### Task requirements:
The answer must consist of every line from the entries that holds the word "Select".

### Entries shown:
=== Section Start ===
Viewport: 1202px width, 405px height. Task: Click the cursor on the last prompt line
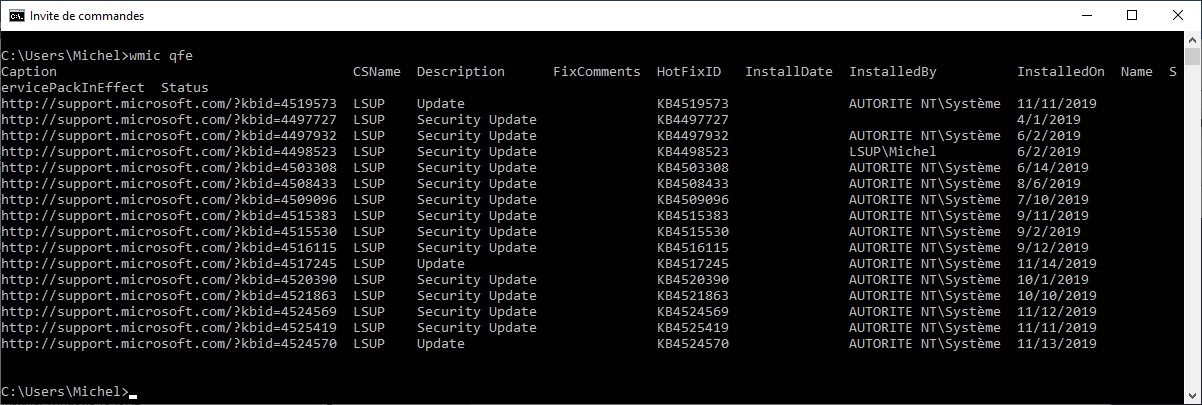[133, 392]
=== Section End ===
=== Section Start ===
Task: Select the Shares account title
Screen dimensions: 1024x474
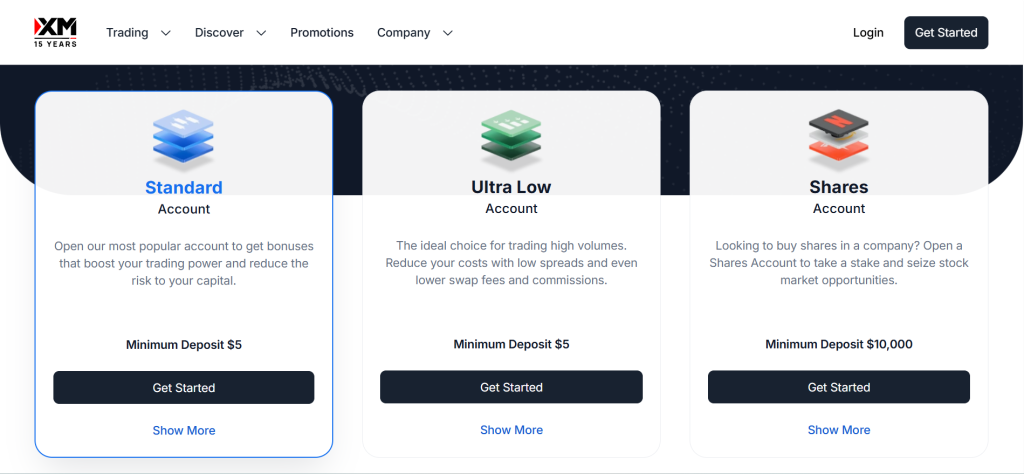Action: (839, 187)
=== Section End ===
=== Section Start ===
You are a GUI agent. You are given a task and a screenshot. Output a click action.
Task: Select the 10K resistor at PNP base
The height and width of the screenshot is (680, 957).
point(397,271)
=== Section End ===
### Task result:
Task: Select the Shares account title
Task: Select the 10K resistor at PNP base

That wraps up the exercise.